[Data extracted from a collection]
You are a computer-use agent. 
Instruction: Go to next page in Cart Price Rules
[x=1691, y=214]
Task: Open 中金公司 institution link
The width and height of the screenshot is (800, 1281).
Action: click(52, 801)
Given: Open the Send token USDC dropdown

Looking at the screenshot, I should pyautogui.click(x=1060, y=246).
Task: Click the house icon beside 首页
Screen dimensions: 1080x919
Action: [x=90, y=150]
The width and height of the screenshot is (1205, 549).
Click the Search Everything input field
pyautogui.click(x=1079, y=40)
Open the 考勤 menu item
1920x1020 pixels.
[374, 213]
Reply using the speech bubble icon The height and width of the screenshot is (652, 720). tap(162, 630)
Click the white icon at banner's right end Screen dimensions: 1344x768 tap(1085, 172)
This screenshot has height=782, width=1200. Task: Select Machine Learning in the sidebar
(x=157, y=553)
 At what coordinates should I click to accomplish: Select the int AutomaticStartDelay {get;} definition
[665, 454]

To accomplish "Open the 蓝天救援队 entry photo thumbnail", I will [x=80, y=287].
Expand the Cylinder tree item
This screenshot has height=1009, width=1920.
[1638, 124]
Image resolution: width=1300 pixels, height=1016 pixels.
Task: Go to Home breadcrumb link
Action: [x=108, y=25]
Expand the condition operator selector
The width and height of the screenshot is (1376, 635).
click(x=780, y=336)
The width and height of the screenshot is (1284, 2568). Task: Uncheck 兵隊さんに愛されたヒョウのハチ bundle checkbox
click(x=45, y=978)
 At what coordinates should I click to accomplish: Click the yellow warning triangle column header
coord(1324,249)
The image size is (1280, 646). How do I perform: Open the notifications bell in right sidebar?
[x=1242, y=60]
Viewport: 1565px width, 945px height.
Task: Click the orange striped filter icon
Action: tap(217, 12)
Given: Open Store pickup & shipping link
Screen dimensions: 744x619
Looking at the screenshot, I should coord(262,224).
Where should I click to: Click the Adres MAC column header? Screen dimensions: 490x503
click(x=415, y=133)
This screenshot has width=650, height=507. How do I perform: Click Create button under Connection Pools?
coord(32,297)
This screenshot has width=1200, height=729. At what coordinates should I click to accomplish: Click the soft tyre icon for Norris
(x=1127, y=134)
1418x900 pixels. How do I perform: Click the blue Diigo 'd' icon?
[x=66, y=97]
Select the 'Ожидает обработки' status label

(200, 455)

**Exercise description**
Nothing but an exact reproduction of the entries is wanted.

**Result below**
You are a computer-use agent. 
Instruction: Go to next page in Cart Price Rules
[x=1691, y=214]
Task: Open 中金公司 institution link
The width and height of the screenshot is (800, 1281).
Action: click(52, 801)
Given: Open the Send token USDC dropdown

Looking at the screenshot, I should pyautogui.click(x=1060, y=246).
Task: Click the house icon beside 首页
Screen dimensions: 1080x919
Action: [x=90, y=150]
The width and height of the screenshot is (1205, 549).
Click the Search Everything input field
pyautogui.click(x=1079, y=40)
Open the 考勤 menu item
1920x1020 pixels.
[374, 213]
Reply using the speech bubble icon The height and width of the screenshot is (652, 720). tap(162, 630)
Click the white icon at banner's right end Screen dimensions: 1344x768 tap(1085, 172)
This screenshot has height=782, width=1200. Task: Select Machine Learning in the sidebar
(x=157, y=553)
 At what coordinates should I click to accomplish: Select the int AutomaticStartDelay {get;} definition
[665, 454]

To accomplish "Open the 蓝天救援队 entry photo thumbnail", I will [x=80, y=287].
Expand the Cylinder tree item
This screenshot has height=1009, width=1920.
[1638, 124]
Image resolution: width=1300 pixels, height=1016 pixels.
Task: Go to Home breadcrumb link
Action: [x=108, y=25]
Expand the condition operator selector
The width and height of the screenshot is (1376, 635).
click(x=780, y=336)
The width and height of the screenshot is (1284, 2568). Task: Uncheck 兵隊さんに愛されたヒョウのハチ bundle checkbox
click(x=45, y=978)
 At what coordinates should I click to accomplish: Click the yellow warning triangle column header
coord(1324,249)
The image size is (1280, 646). How do I perform: Open the notifications bell in right sidebar?
[x=1242, y=60]
Viewport: 1565px width, 945px height.
Task: Click the orange striped filter icon
Action: tap(217, 12)
Given: Open Store pickup & shipping link
Screen dimensions: 744x619
Looking at the screenshot, I should coord(262,224).
Where should I click to: Click the Adres MAC column header? Screen dimensions: 490x503
click(x=415, y=133)
This screenshot has width=650, height=507. How do I perform: Click Create button under Connection Pools?
coord(32,297)
This screenshot has width=1200, height=729. At what coordinates should I click to accomplish: Click the soft tyre icon for Norris
(x=1127, y=134)
1418x900 pixels. How do I perform: Click the blue Diigo 'd' icon?
[x=66, y=97]
Select the 'Ожидает обработки' status label

(200, 455)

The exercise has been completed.